Mind you, corruption is not unique to India-it is in France, in the whole
world. But because of India's extreme circumstances, it is important to tackle
corruption, which has become a sort of culture here.
How
do you see India's future? A great future, because it's a great nation,
with extraordinarily imaginative, inventive and hardworking people. It's a rich
country spiritually as well as economically and that is what is so beautiful.
It can create satellites, and at the same time produce great saints, thinkers,
philosophers, artists and writers.
So, where do you belong: India
or France? I was probably an Indian rickshaw-puller in my
previous incarnation because I always carry a rickshaw bell from Calcutta in my
pocket. But India is such a big country that you need several incarnations to
know it completely.
Western culture is seen to be depraved, more
so today with pornography on the Internet and all. Do you see it going more in
the same direction? I don't think you can talk about culture. Every
epoch has its depravations, of the local culture and situation. I think the western
world has as many apostles, saints and great men today as it had earlier. The
trouble is that today the media is more interested in describing depravations,
pornography and giving the world hundreds of hours of Monica Lewinsky, than the
message and life of truly authentic apostles and saints who do exist. The media
does not reflect the situation on the ground. Thank God! It is
said that there already exist resources and technology to improve the plight of
the entire mankind, but they are not utilized well.
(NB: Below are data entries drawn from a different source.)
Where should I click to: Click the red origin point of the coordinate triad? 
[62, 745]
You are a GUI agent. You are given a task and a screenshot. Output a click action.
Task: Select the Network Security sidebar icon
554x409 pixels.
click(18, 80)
They are diverted.
You spend $ 40 million to prove that the US President had oral sex with one of
his junior assistantsthis is total misappropriation. The same money could
have been utilized in the research for cancer, in sponsoring some great spiritual
institution. I wait for the time when the western world shares its abundance with
the poorand it would. The problem is corruption. Of generosity getting diverted
from reaching its real destination by middlemen. I've been fighting the same problem
in my philanthropic work.
Are you familiar with the New Age scene in the West? All
these movements are positive. They address people who are searching. There are
a lot of people dissatisfied with what is being offered to them by today's civilization.
I don't always agree and I myself don't always need such literature. I may find
answers to my quest within myself, but for those who do not, it is useful.
Will the New Consciousness grow and change the world?
I think it will grow. The only danger is that this kind of movement should not
sink into fundamentalism and extremism.
You seem to be a very happy
kind of person… Yes, when I'm in India. When I land here, I find
my vitamins.
We can always beat adversitythis is your refrain.
But there is so much suffering, misery, and turmoil in the world… You
can always bring one drop of positive water and another and make an ocean. The
boy with the mechanical engineering diploma is a microscopic result. But you can
take another child who can become a mechanical engineer, plus another one. And
you can change the world. Always a thousand suns beyond the clouds.